COFFEEVILLE – After a dozen-year relationship with Resourceful Environ-mental Services (R.E.S.) ended in March, the $18,005.40 assessed to the company for leaving hundreds of garbage cans behind seems almost generous.
At least that’s what several supervisors told R.E.S. representative Brady White during the “first Monday” supervisor meeting held in Coffeeville.
The $18,005.40 fee was based on the labor and equipment used in each beat to pick up the garbage cans left behind when the company’s contract with the county for curbside garbage pickup ended in March.
That fee was deducted from the last bill submitted by R.E.S. for garbage service in March, leaving the county’s final check to the company for $14,025.13.
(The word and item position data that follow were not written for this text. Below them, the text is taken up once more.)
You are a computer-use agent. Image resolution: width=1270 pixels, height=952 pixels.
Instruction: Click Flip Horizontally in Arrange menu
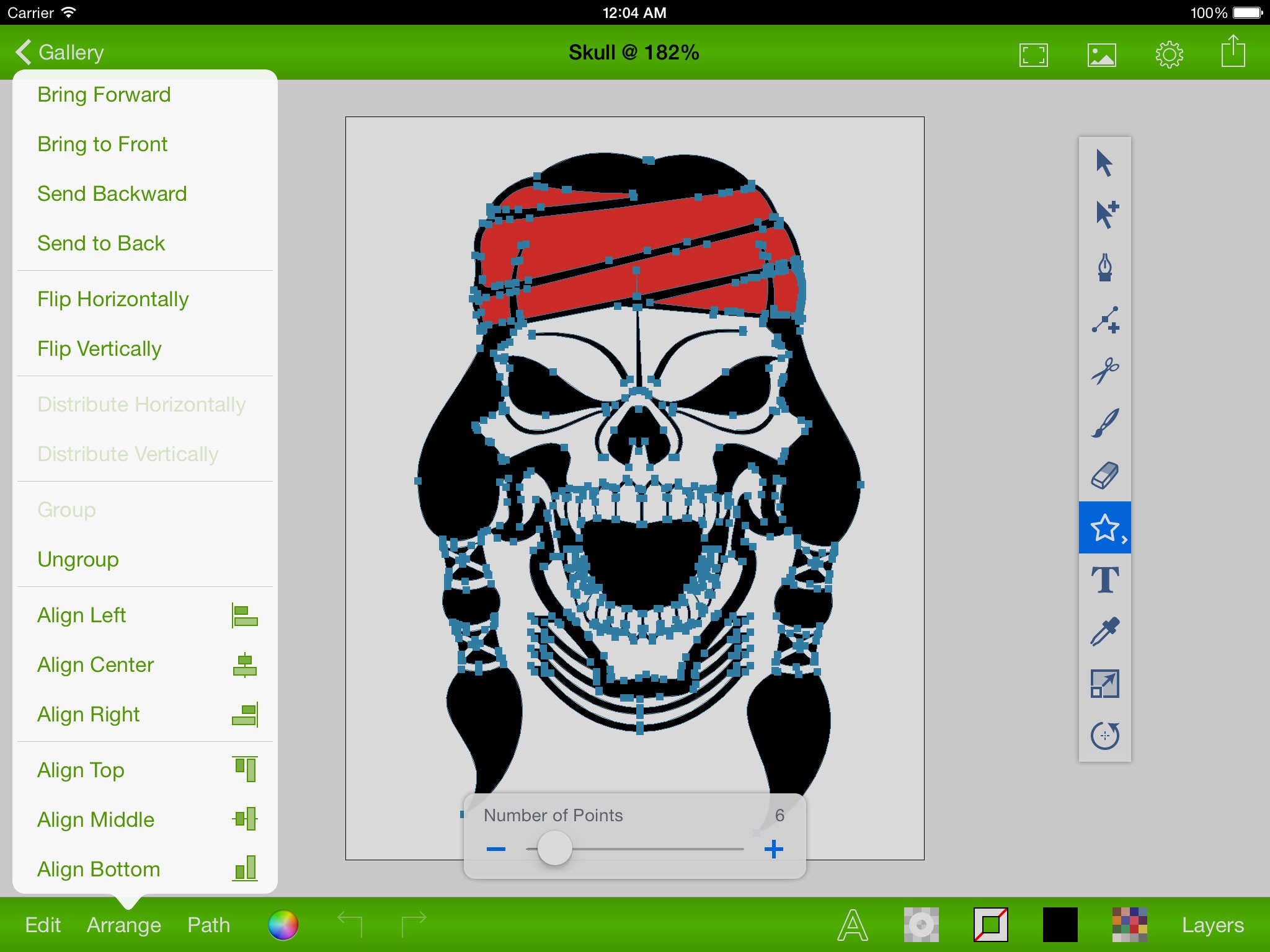[113, 299]
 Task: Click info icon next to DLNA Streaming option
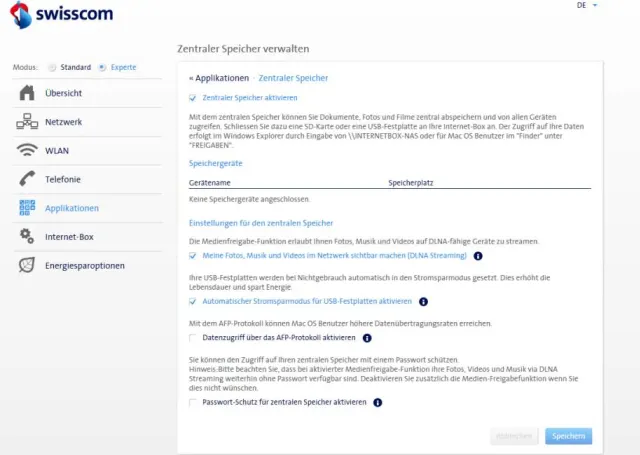[x=478, y=256]
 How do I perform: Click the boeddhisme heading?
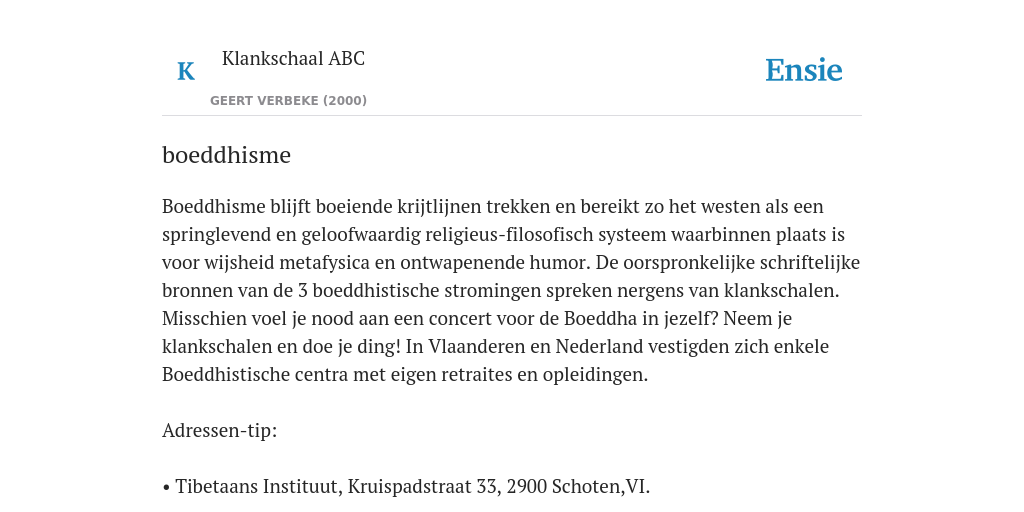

“I guess the bottom line at this point is we will pay the difference,” Board Attorney John Crow advised in Monday’s meeting.
That last check comes after county officials have repeatedly complained about service from R.E.S. for almost two years. When the contract expired earlier this month to pick up garbage weekly at almost 3,000 residences across the county, R.E.S. was not awarded a new contract after Waste Management submitted the lowest bid.
Although White had not worked in the county for his company during much of this problematic time period, he caught the parting comments Monday.
‘“I just don’t know if you realize how much absolute grief I have had with this garbage issue. In my opinion, 85 percent of it is attributable to R.E.S. I just can’t say enough. This amount seems small,” McMinn said about the money withheld from the company.
“Very conservative,” Board President Tommy Vaughn added.
“Our poor garbage lady has absolutely been through hell,” Vaughn also told White.
“I feel bad for my guys out there picking up cans. We had buzzards circling out there,” McMinn continued, referring to the condition of the garbage that had not been picked up in the final weeks of March.
County officials pin-pointed a R.E.S. garbage truck break-down in the third week of March that led to some customers not having garbage pickup for more than two weeks before Waste Management started picking up trash in April.
Disposing Of The Cans
The hundreds of cans picked up by county workers are scattered across county barns in each beat and supervisors are weighing options on how best to dispose of them.
At least three supervisors agreed Monday to donate their R.E.S. cans to the City of Water Valley.
McMinn and Vaughn both said they had talked to city officials at Water Valley, but had not received an answer about using the cans in town.
“I would certainly be willing to give them my cans. I know the city does not have cans and they have some situations where they have garbage sitting on the side of the road in all these homemade containers and crates,” McMinn said.
“I don’t think there would be enough to get everybody a can in town,” Vaughn said.
“But it would be a good head start,” McMinn said.
“They could have mine, if they wanted them,” Vaughn added.
“They could have mine, too,” District 2 Supervisor Amos Sims agreed.
Another option discussed at Monday’s meeting was selling the cans to a company.